Aims: The study aims to establish paths to care and outcomes for patients referred by general practitioners and emergency departments to an Australian acute access transient ischemic attack service.

Methods: This is a prospective audit. Primary outcomes were time from event to referral, from referral to clinic appointment, and from event to appointment. ABCD2 score was calculated for each event. Time from event was modeled using Cox proportional hazards regression.

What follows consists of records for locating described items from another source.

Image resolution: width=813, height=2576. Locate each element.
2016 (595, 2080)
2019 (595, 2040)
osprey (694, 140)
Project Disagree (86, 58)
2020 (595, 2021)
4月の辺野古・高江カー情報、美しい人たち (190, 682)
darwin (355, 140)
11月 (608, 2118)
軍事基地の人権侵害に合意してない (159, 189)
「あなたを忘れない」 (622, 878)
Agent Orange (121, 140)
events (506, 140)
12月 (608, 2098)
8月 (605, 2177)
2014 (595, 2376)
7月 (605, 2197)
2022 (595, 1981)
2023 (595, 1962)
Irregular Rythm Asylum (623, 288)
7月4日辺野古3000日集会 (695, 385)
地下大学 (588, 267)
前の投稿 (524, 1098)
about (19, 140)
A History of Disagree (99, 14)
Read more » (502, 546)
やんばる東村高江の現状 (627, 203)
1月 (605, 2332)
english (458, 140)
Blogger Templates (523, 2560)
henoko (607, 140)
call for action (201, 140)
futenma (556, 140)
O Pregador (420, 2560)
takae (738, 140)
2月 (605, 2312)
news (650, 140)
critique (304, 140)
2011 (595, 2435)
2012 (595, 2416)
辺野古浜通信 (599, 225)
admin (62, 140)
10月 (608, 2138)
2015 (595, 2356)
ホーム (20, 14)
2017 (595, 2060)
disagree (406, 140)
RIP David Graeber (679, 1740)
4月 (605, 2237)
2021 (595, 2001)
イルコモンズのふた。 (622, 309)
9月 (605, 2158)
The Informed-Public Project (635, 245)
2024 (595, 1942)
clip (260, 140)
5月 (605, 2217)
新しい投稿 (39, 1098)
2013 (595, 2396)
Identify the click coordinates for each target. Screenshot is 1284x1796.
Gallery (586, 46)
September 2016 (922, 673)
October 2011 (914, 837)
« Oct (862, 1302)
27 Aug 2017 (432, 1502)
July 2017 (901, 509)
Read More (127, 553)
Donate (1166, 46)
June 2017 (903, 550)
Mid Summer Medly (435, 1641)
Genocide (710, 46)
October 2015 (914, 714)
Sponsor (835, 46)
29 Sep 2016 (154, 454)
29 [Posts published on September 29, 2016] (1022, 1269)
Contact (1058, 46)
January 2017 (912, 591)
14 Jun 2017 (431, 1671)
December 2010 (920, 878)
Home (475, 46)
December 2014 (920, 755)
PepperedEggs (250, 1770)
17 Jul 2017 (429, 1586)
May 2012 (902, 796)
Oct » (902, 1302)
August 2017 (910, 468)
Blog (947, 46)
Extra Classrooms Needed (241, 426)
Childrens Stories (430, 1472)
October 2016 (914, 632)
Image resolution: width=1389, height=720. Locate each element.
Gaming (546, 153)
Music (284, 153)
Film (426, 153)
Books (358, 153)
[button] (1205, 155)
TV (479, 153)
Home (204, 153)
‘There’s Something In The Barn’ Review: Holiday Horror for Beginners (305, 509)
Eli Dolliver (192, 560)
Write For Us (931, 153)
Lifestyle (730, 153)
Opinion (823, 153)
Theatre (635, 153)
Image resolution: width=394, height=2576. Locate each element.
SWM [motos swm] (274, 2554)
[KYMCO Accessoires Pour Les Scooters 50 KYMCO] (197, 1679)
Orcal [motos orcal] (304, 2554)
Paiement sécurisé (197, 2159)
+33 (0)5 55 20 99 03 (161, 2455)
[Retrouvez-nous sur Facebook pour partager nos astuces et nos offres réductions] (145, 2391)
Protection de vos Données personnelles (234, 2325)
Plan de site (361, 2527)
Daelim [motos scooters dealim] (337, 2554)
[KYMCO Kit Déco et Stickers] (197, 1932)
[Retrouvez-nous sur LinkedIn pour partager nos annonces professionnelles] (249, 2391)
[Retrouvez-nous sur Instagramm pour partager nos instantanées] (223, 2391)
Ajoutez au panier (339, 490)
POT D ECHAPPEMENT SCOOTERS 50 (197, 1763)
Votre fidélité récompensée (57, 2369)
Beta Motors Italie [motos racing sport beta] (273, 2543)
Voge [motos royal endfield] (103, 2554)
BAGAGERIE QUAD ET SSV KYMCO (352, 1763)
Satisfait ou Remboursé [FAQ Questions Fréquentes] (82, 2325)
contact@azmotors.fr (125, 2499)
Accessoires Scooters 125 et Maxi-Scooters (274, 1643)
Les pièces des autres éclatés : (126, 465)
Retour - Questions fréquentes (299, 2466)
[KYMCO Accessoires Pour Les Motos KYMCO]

Results: There were 231 clinic attendees (general practitioner: 127; emergency department: 104). Mean time from event to referral was 9.2 days (SD 23.7, median 2), from referral to being seen in the clinic was 13.6 days (SD 19.0, median 7), and from event to being seen in the clinic was 17.2 days (SD 27.1, median 10). Of low-risk patients, 38.5% were seen within seven-days of event. Of high-risk patients, 36.7% were seen within one-day. ABCD2 score was not a significant predictor of any time interval from event to clinic attendance. There were no completed strokes prior to clinic attendance.

Conclusions: Times from event to clinic assessment were in excess of current recommendations and risk stratification was suboptimal, though short-term outcomes were good. Improvements in referral mechanisms may enhance risk-stratification and triage.